Wednesday, September 26, 2007 07:54 AM

I did not find that eharmony had any untoward overtones

anyone who objects to its founder's faith, would, by extending that logic, be excluding themselves from a large portion of the economy. Rather, you've let your judging exclude yourself from something that was worthwhile (something which, alas, was not for me).

Wednesday, September 26, 2007 07:57 AM

I think they're sending a message about themselves.

Perhaps when they say they value cleanliness in a mate, they are actually telling you that they value cleanliness in general, and that they themselves are clean.

I'm sure men think that women like clean men. There is a stereotype that men are sweaty and stinky, don't change their underwear and socks, etc., and that women (always fastidious in their grooming) find this disgusting. So, these guys are trying to counteract that by telling you they value cleanliness in you, and by association, themselves.

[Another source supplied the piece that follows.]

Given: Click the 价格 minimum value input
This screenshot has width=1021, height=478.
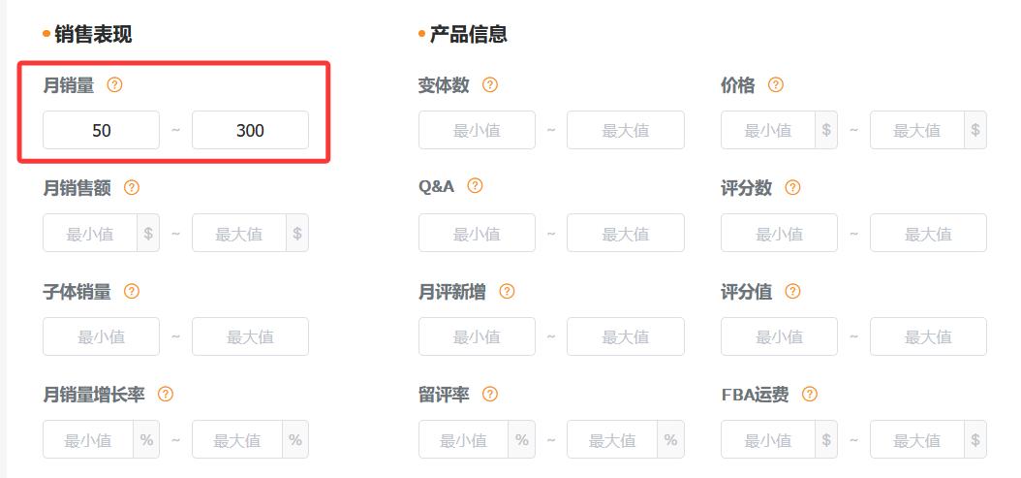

Wednesday, September 26, 2007 08:02 AM

Does Anybody Else Not Want To Date Amerigo?

When I think about all the things that have been done in the name of declaring women "unclean," well, I can't meander around in the healing powers of metaphor on that one.

Wednesday, September 26, 2007 08:08 AM

Men like a clean house

I read an article some time ago that said that most men (60%?) would rather have mediocre sex in a clean house than great sex in a dirty house, so maybe that's what the men on eHarmony are thinking about.

Wednesday, September 26, 2007 08:11 AM

Another Stereotype Busted

I read an article some time ago that said that most men (60%?) would rather have mediocre sex in a clean house than great sex in a dirty house, so maybe that's what the men on eHarmony are thinking about.

True, Any sex is good sex for most men. So much better that it is in a clean house.

Breaks another stereotype women foist on men, but then all those stereotypes are crap IMPOSED on us by women, (who have NEVER been men, so they don't know jack).

Wednesday, September 26, 2007 08:14 AM

Wow, talk about assumptions...

Brightstar writes "I had sent a note to one to call me so we can hear each other's voice instead of this endless emailing back and forth. She comes back with, isn't email good enough? How about I give you my personal email address, will that make you happy? Too bad she is this creepy, I really liked her otherwise. But now I have to question if she is a douchebag in all things in life."

Or possibly she's just not a phone person.

I just really dislike talking on the phone. What's creepy to me is that she wouldn't want to just go ahead and meet. But it's really hard for some people to have a comfortable, informative conversation over the phone. It's not a moral failing or implication of jerkiness in other aspects of life. It's just a difficult and unnatural way to have a conversation for a lot of people.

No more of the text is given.